Management of the concurrent different spinal vascular malformations
The treatment of multifocal different spinal vascular malformations coexisting in the same patient remains unclear and usually difficult, especially in two lesions with distance locations. The lesion responsible for the clinical symptoms needs to be identified and treated first. However, in case of both lesions were possibly responsible for the clinical symptoms; the treatment of both lesions in the same session may be the best choice.[
Rarely, spontaneous regression of sacral DAVF occurred following embolization of conus AVF due to the thrombosis of the venous system shared by both pial and dural lesions. However, this strategy may be ineffective, and the patient may develop worsening symptoms from the other lesions left untreated.[
Pitfalls of diagnostic studies
It is commonly accepted that spinal angiography is complete when one fistula has been discovered and the ASA has been visualized. However, this concept may not be sufficient in all patients. The extent and direction of the venous drainage visualized by MRI and spinal angiography should be evaluated for discrepancies.[
In the present study, we found three pitfalls of diagnostic studies. First, we missed a concurrent sacral DAVF on initial spinal angiography after discovering the first fistula. Secondly, the presence of intradural hypointense vessel or flow voids in lumbar region or below the conus medullaris on T2-weghted MRI should be considered as a clue for awareness of a possible sacral DAVF. Even though we found one fistula at the level of L2, but we could not identify the venous drainage below the conus medullaris seen on MRI. Therefore, we should keep in mind to find another possible fistula even extremely rare condition.
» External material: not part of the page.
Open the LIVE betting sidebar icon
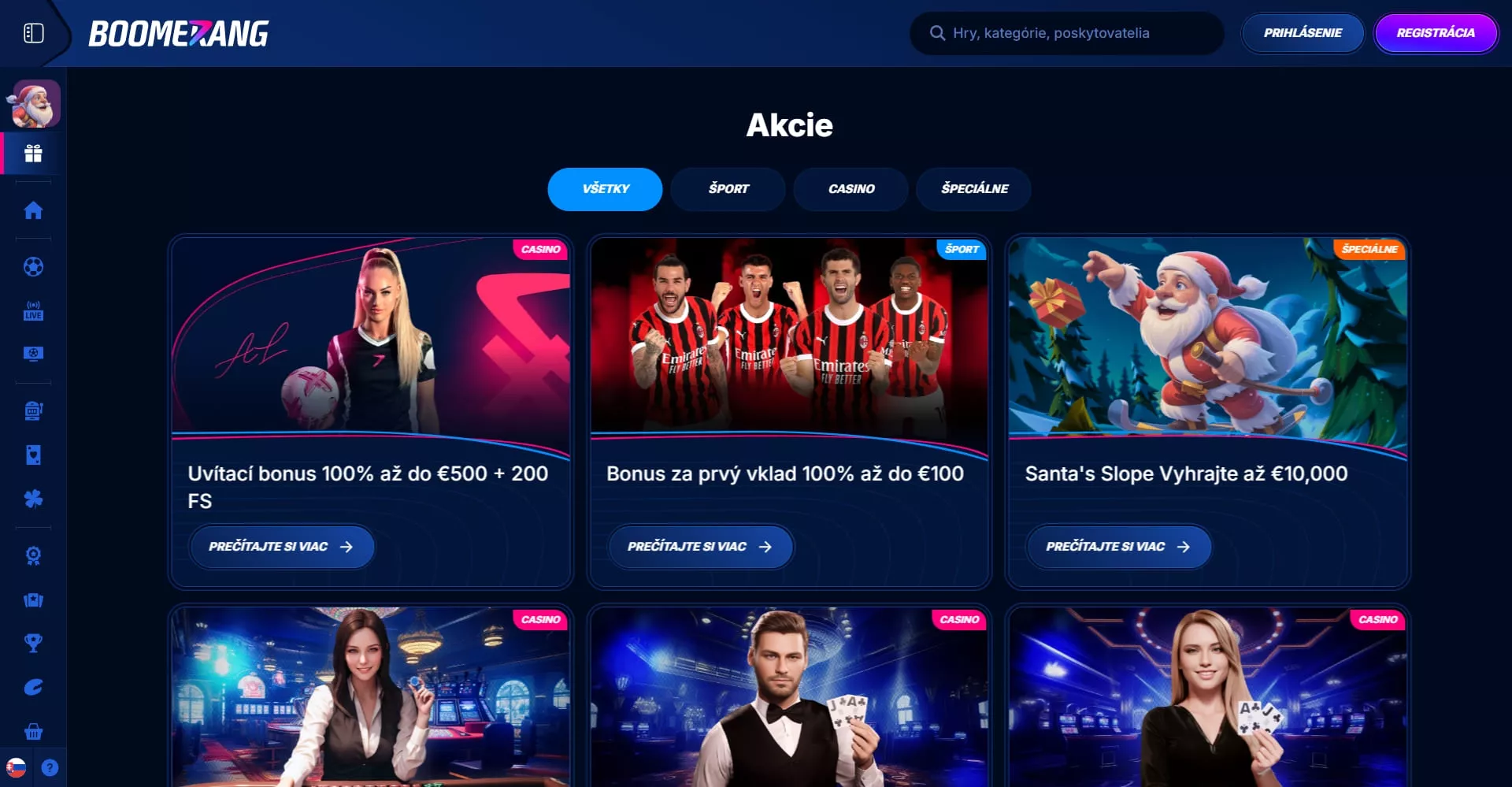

Another last pitfall, selective catheterization of the internal iliac arteries is imperative for confirming the fistula in the sacral region supplied by the LSA. The fistula usually cannot be identified with flush aortography or selective injection of the common iliac arteries.[
Some authors suggested that complete spinal angiography of all intersegmental arteries from the craniocervical junction to sacrum should be performed to clear of concurrent AVF.[
After treatment one spinal vascular lesion, if the clinical status of patient fails to improve or deteriorates further with persistent flow voids seen on postoperative MR images, the possibility of reopening of the lesion or the presence of an associated malformations at different spinal level should be considered and repeat complete angiography must be performed, especially if the initial angiography was incomplete.[
The presence of different spinal vascular malformations in a same patient is extremely rare. However, the clinician should be aware of the possibility of this condition. From our review, most authors of several studies hypothesized that venous hypertension and thrombosis due to the presence or treatment of the first spinal vascular lesion may produce a second DAVF.